▶ _INSTRUCTIONS FOR THE TASK_:
Could you pick up the forum thread on GPU computing below and continue it from its last sentence?

▶ _EXTRACTED TEXT_:
****************
And some people have been working with GPUs for network monitoring via packet analysis [ieee.org] too.

Re:It depends? (1)

kramulous (977841) | more than 4 years ago | (#32711960)

Some of the examples used in the cudaSDK are phoney. The sobel one can be made to run faster on the cpu - provided you use the intel compilers and performance primitives and can parallelise.

It doesn't surprise me. There is an example of Sobel for the FPGA's that tote much faster execution times, but then when you examine the code, the fpga version has algorithmic optimisations that were 'left out' for the cpu version. Again, it can be made to run faster on the cpu.

I'm not saying that GPUs are crap. For the right problem, they can be really good. It is just that they are not anywhere near the magic bullet the NVidia PR machine is saying.

Re:It depends? (1)

jesset77 (759149) | more than 4 years ago | (#32712142)

Blah, why can't I get a good GPU accelerated Mandelbrot set viewer, then? z = z^2 + c meets all your criteria great, dun it? :P

Re:It depends? (0)

Anonymous Coward | more than 4 years ago | (#32712398)

All 4 of your points are quite naive...

1) Your problem does NOT need to be infinitely parallel to gain speedups, most stream processors (be it a GPU, Cell, DSP, whatever) are clocked at 1/4 to 1/2 of your consumer level CPU - with far-faster cache/memory interfaces. So at worst you need to be able to split your workload into 2-4 workloads that can run on each execution unit, to have your code 'execute' as fast as a CPU (more is generally faster, depending on memory transactions, cache read/write latency, etc) - note: 'execute' does no mean 'complete' faster (latency can cause a single execution unit to not be 'ready' for a while).

2) Most modern stream processors (nVidia GPUs, DSPs, Cell) can do 32bit and 64bit integer and FP mathematics as fast as a CPU, in many cases 32/64bit FP faster than a CPU - so again, as long as you spread your workload over the 2-4 execution units you'll be 'on par' with a single CPU core.

3) Most workloads aren't as simple as running a tiny piece of code over 2-4 execution units for a few hundred us, most workloads take many ms (overall) while individual execution units take a few us. In this case many stream processors are capable of concurrently executing code while also concurrently (either half or full duplex, depending) transferring memory to/from the GPU - in many cases it's very possible to concurrently execute code running over many gigabytes of data without incurring any obvious memory transfer overheads. The obvious limitation here is if your workload is extremely memory bound, and you need so much data you reach the limits of the PCI express bus bandwidth.

4) There are so many parallel programing paradigms to avoid branching it's not funny. I agree if you naively copy/paste code written for a CPU and try to run it on a stream processor, you'll have major issues. But if you actually write an algorithm from the ground up with the execution and scheduling model of a stream processor in mind - you'll find you don't really branch much, if at all (at the cost of a few extra registers or cache).
****************
▶ _AVAILABLE DATA_:
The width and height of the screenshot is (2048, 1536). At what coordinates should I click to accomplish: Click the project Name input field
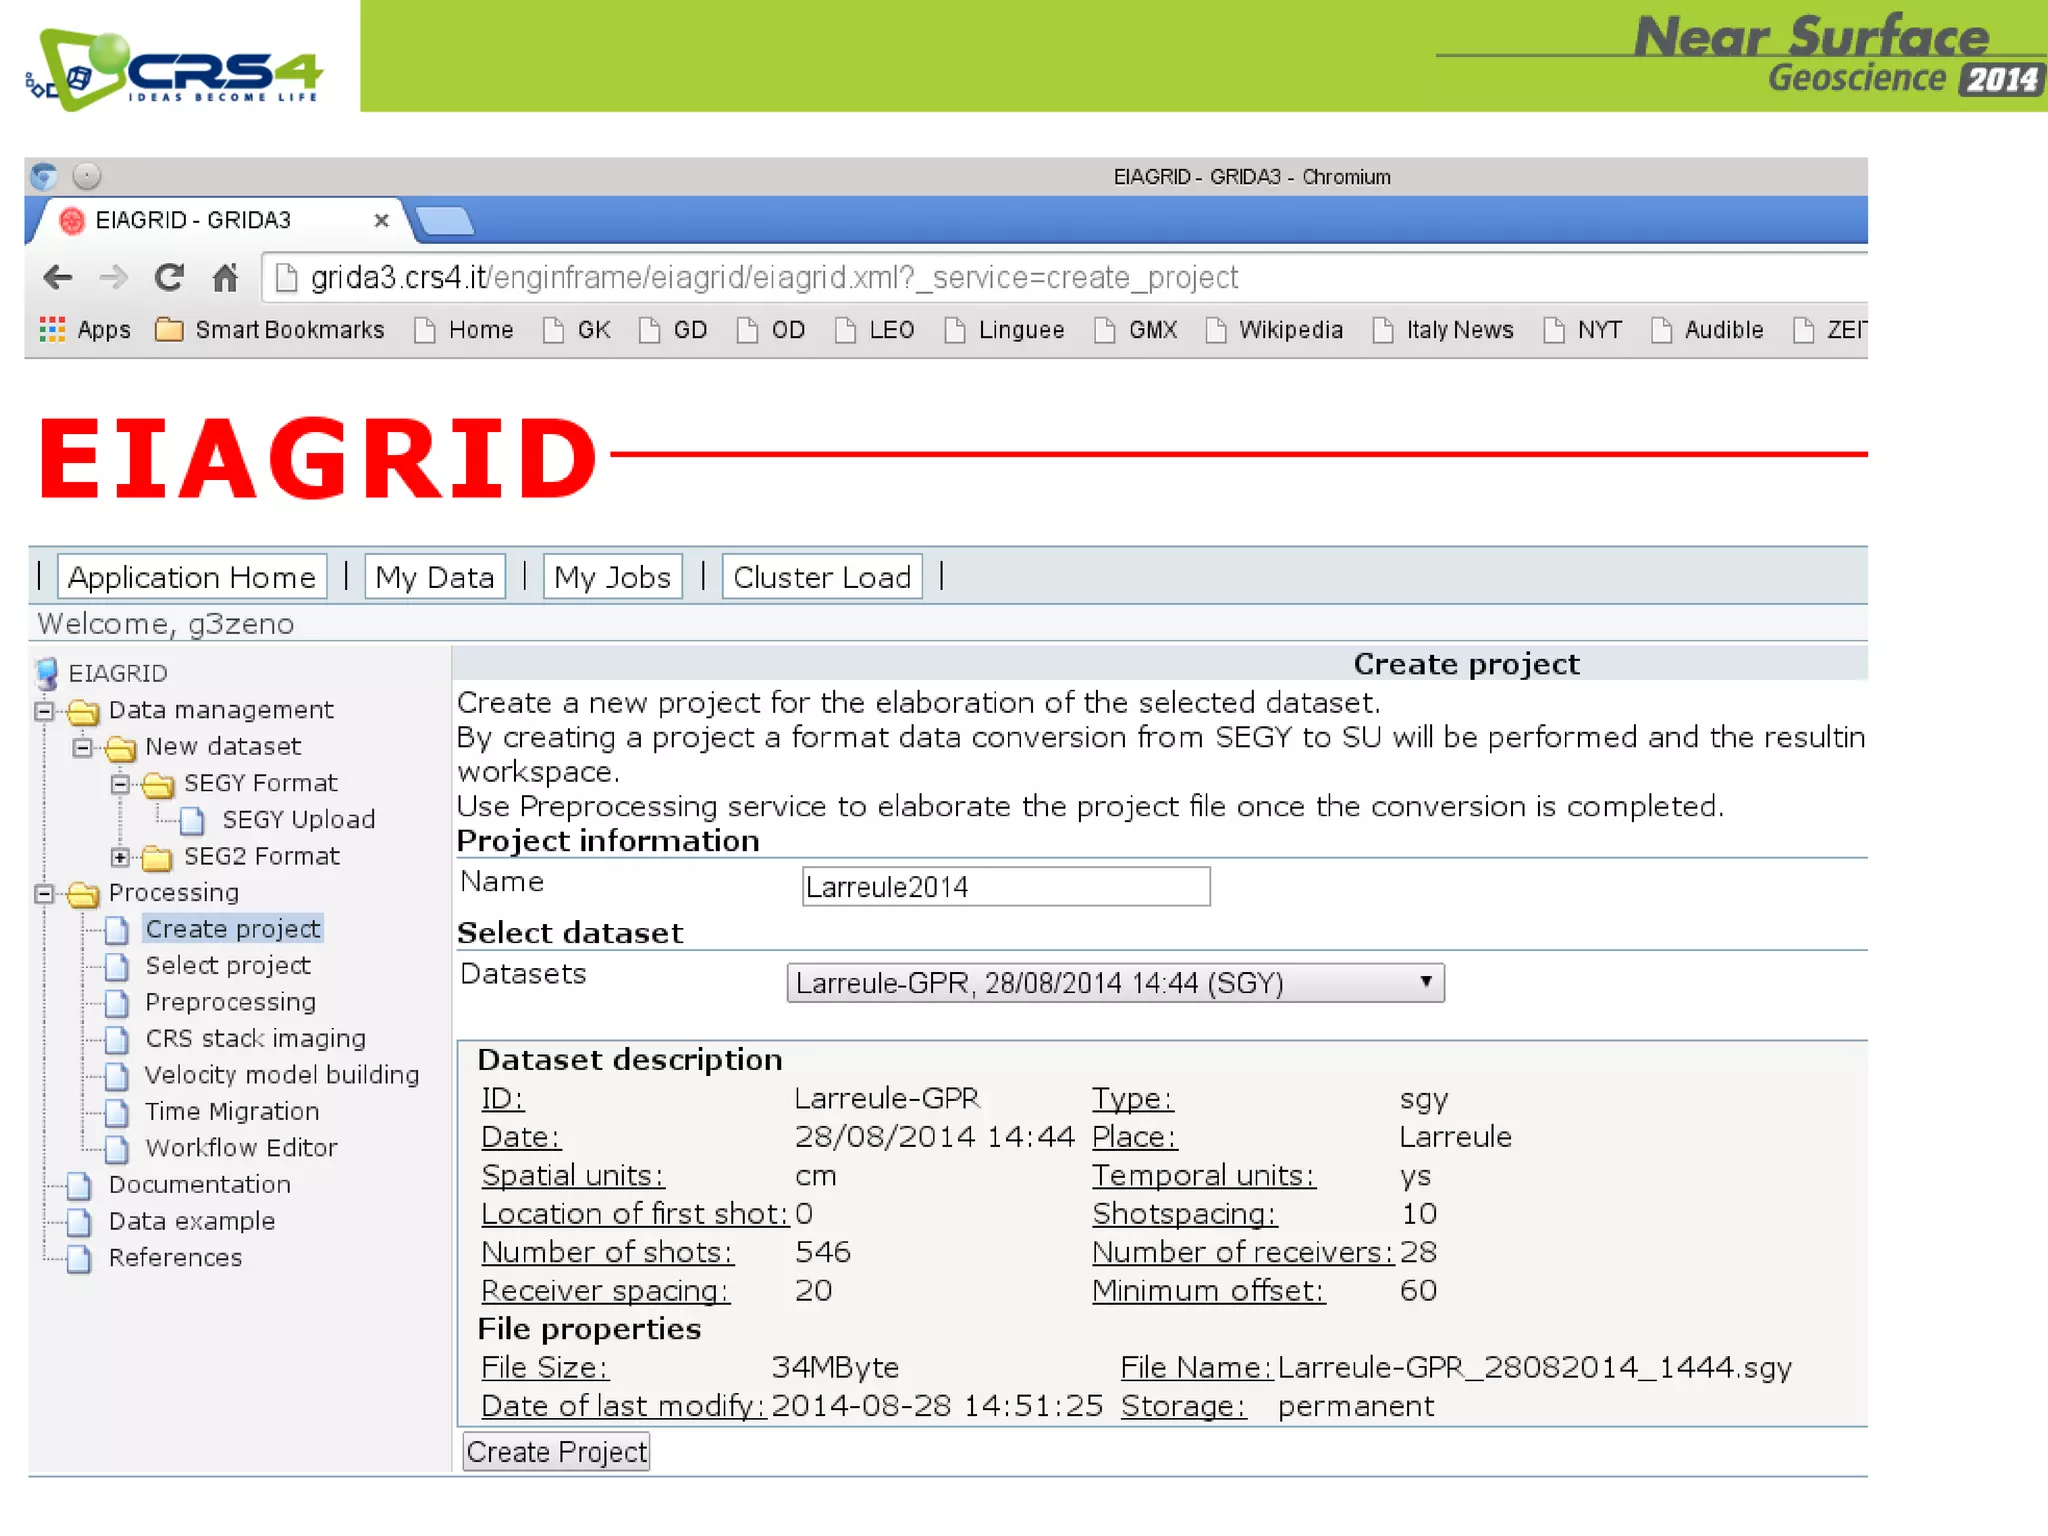pyautogui.click(x=1005, y=887)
****************
▶ _RESULT BELOW_:
You lazy fuckers (5, Interesting)

drinkypoo (153816) | more than 4 years ago | (#32708372)

I don't expect slashdot "editors" to actually edit, but could you at least link to the most applicable past story on the subject [slashdot.org] ? It's almost like you people don't care if slashdot appears at all competent. Snicker.

Re:You lazy fuckers (1)

jgardia (985157) | more than 4 years ago | (#32708392)

s/editors/kdawson/g

Re:You lazy fuckers (0)

Anonymous Coward | more than 4 years ago | (#32708518)

s/kdawson/monkey_with_typewriter/g

If you are going to substitute, as least substitute with something better.

Re:You lazy fuckers (1)

perryizgr8 (1370173) | more than 4 years ago | (#32708972)

what does this mean? totally lost, i am.

Re:You lazy fuckers (0, Offtopic)

Entropius (188861) | more than 4 years ago | (#32709096)

So, once upon a time, there was this text editor called vi.

To make it do shit you type in cryptic commands. The one for search-and-replace is s, followed by a slash, followed by the thing you want to search for, followed by another slash, followed by the thing you want to replace it with. Because of more arcana, this will only happen once per line unless you put a g after it.

So s/cat/dog/g means "replace all occurrences of cat with dog".

Incidentally, you also have to tell vi in what range it should do this operation. So you get cryptic commands like :1,$s/cat/dog/g

Re:You lazy fuckers (1)

3.1415926535 (243140) | more than 4 years ago | (#32709208)

I think that predates vi. Good ol' "ed", the line editor, has s/foo/bar/g command.

Re:You lazy fuckers (1)

cynyr (703126) | more than 4 years ago | (#32710310)

sed has the same syntax as well.

AMD (5, Funny)

MadGeek007 (1332293) | more than 4 years ago | (#32708386)

AMD must feel very conflicted...

Re:AMD (1)

TheGryphon (1826062) | more than 4 years ago | (#32708472)

"daddy, what's AMD?" ... "well son, its that company that tried to keep doing everything at once and died."

Except that.. (1)

Junta (36770) | more than 4 years ago | (#32708686)

Magny-Cours is currently showing significant performance advantage over Intel's offerings while at the same time AMD's Evergreen *mostly* shows performance advantages over nVidia's Fermi despite making it to market ahead of Fermi.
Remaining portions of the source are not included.